Les bruits de botte à la frontière de l'Ukraine font plonger les Bourses européennes à l'ouverture ce lundi matin. Déjà échaudés par les tensions inflationnistes persistantes et le resserrement de la politique monétaire américaine, les marchés actions ont décroché ce matin avec des reculs significatifs des principaux indices : le CAC 40 cède 3,5% en milieu de matinée, le DAX allemand 3,77% et l'indice Stoxx des 600 premières capitalisations européennes recule de 2,8%. Déjà, les places asiatiques avaient ouverte ce matin le bal de la baisse.
La Bourse de Moscou n'est pas en reste : l'indice RTS (libellé en dollars) chute de près de 5%, soit une perte de 12% depuis le début de l'année, alors même que la Russie devrait profiter des prix du brut au plus haut depuis sept ans. L'économie russe va mal et la dévaluation du rouble aggrave la paupérisation de la population.
Recul des rendements obligataires
Les Etats-Unis ont à nouveau alerté ce week-end sur le risque d'invasion de l'Ukraine par l'armée russe et les ministres des Finances du G7 ont assuré, ce lundi, être prêts à imposer rapidement des sanctions économiques et financières « aux conséquences massives et immédiates sur l'économie russe ». Le principal point de friction entre les pays occidentaux et la Russie concerne l'adhésion ou non de l'Ukraine à l'OTAN, alliance militaire de 30 pays créée en 1949 en pleine Guerre Froide.
Preuve de la grande nervosité des marchés, et d'une aversion au risque grandissante, les rendements obligataires sont clairement orientés à la baisse.
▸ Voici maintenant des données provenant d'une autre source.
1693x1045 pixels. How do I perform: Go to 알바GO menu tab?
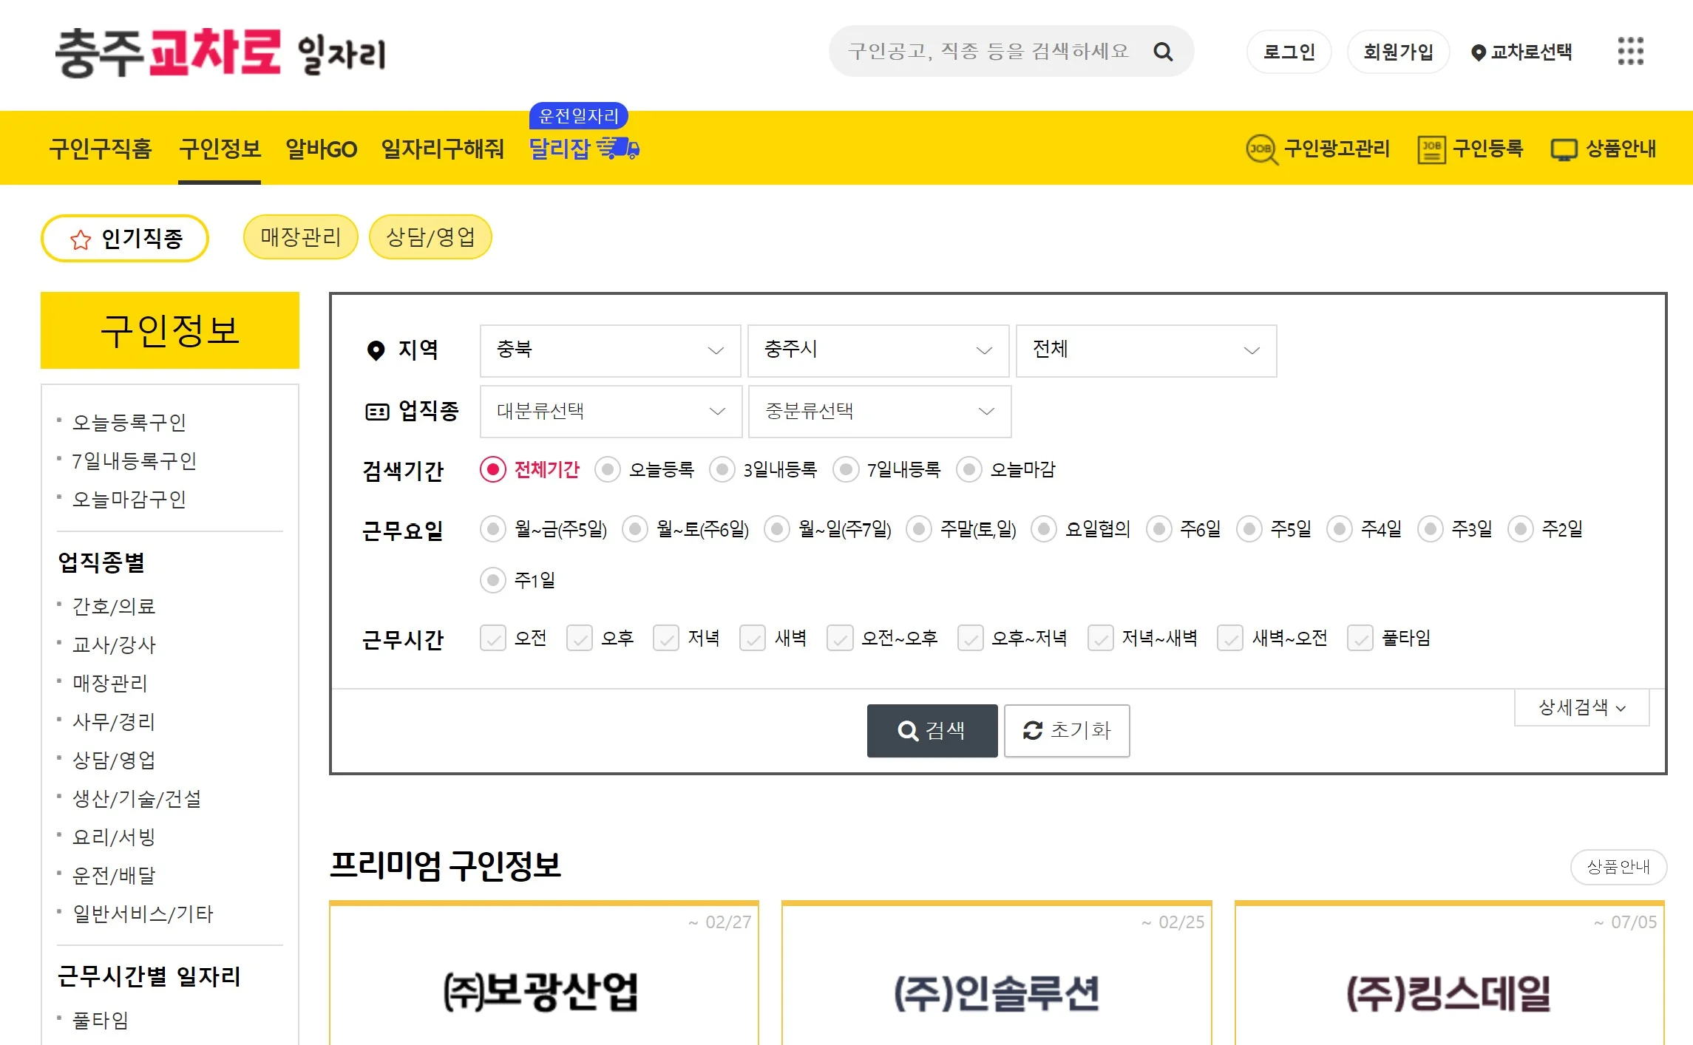click(321, 149)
Dans une « fuite à la qualité » (fly to quality), les investisseurs recherchent des obligations souveraines jugées sûres, comme le Bund Allemand à 10 ans ou le Bon du Trésor américain. Résultat, le mouvement de hausse des taux souverains a été brisé net et le Bund est repassé en territoire négatif et le 10 ans américain est revenu autour de 1,9% après avoir franchi le seuil des 2%. Pourtant, les anticipations des marchés restent ancrées sur une hausse plus rapide que prévu des taux directeurs de la Fédéral Réserve et même de la Banque centrale européenne malgré un discours qui se veut toujours rassurant. Il est vrai que l'inflation aux Etats-Unis a atteint un niveau jamais atteint depuis quarante ans, soit 7,5% en janvier, en rythme annuel.
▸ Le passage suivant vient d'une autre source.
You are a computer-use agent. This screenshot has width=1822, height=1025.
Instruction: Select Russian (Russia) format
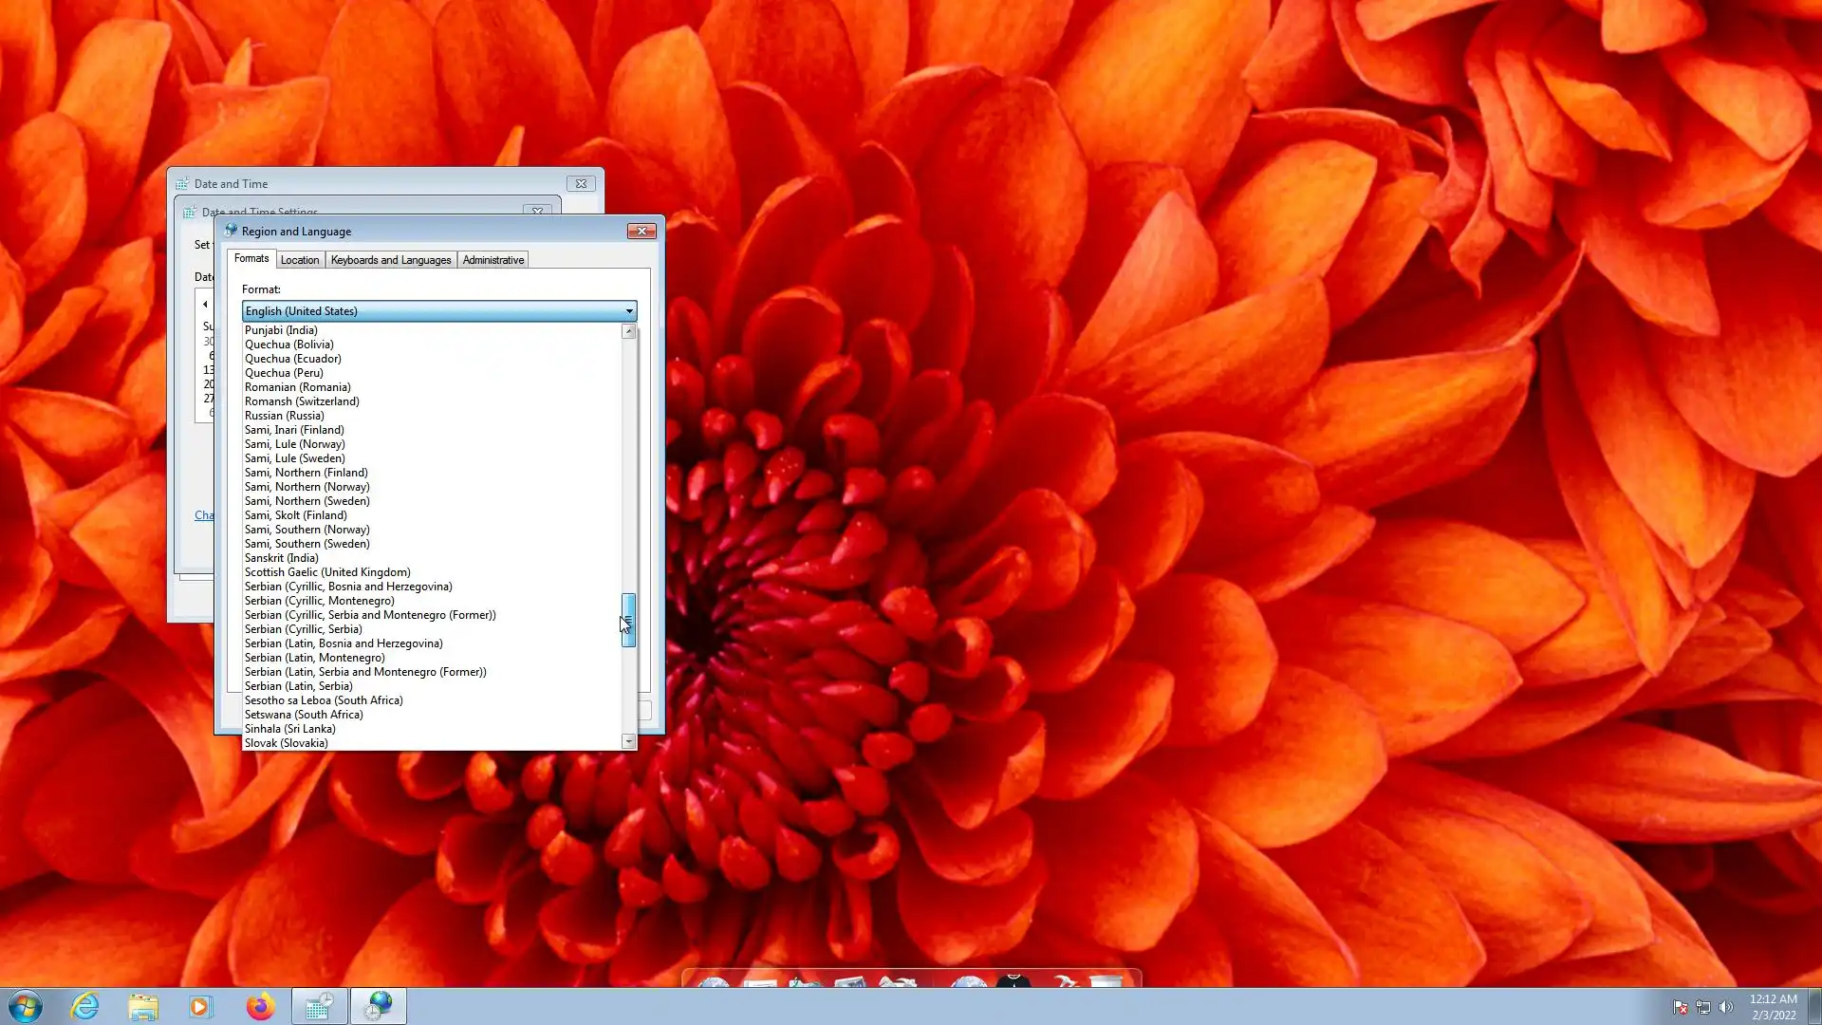(x=285, y=416)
Le secteur bancaire touché
Sur les marchés actions, les banques, qui viennent pourtant de publier d'excellents résultats 2021, ont été particulièrement chahutées sous le double effet d'une baisse des taux et des inquiétudes sur la croissance en période de crise aigüe. Ainsi, BNP Paribas recule de plus de 4,5% et Société Générale plus de 6,5%. Cette dernière pâtit aussi de son exposition à la Russie via sa filiale Rosbank, premier groupe bancaire étranger en Russie qui possède quelque 230 agences. Les Américains envisagent même la possibilité d'interdire le réseau interbancaire Swift de gros montants aux banques russes, ce qui aurait pour elles de graves conséquences (les banques russes ne pourraient plus fonctionner à l'international).
Les valeurs cycliques, qui avaient bénéficié d'une puissante rotation sectorielle en début d'année, marquent le pas, notamment celles liées au transport aérien et au tourisme. Air France KLM perd 5 % et le gestionnaire d'aéroports ADP près de 3%. De fait, une escalade du conflit pourrait provoquer une nouvelle flambée du prix des matières premières, alors que la Russie fournit 45% des besoins en gaz naturel de l'Europe (et 25% des besoins en pétrole). L'heure n'est pas vraiment de partir en vacances.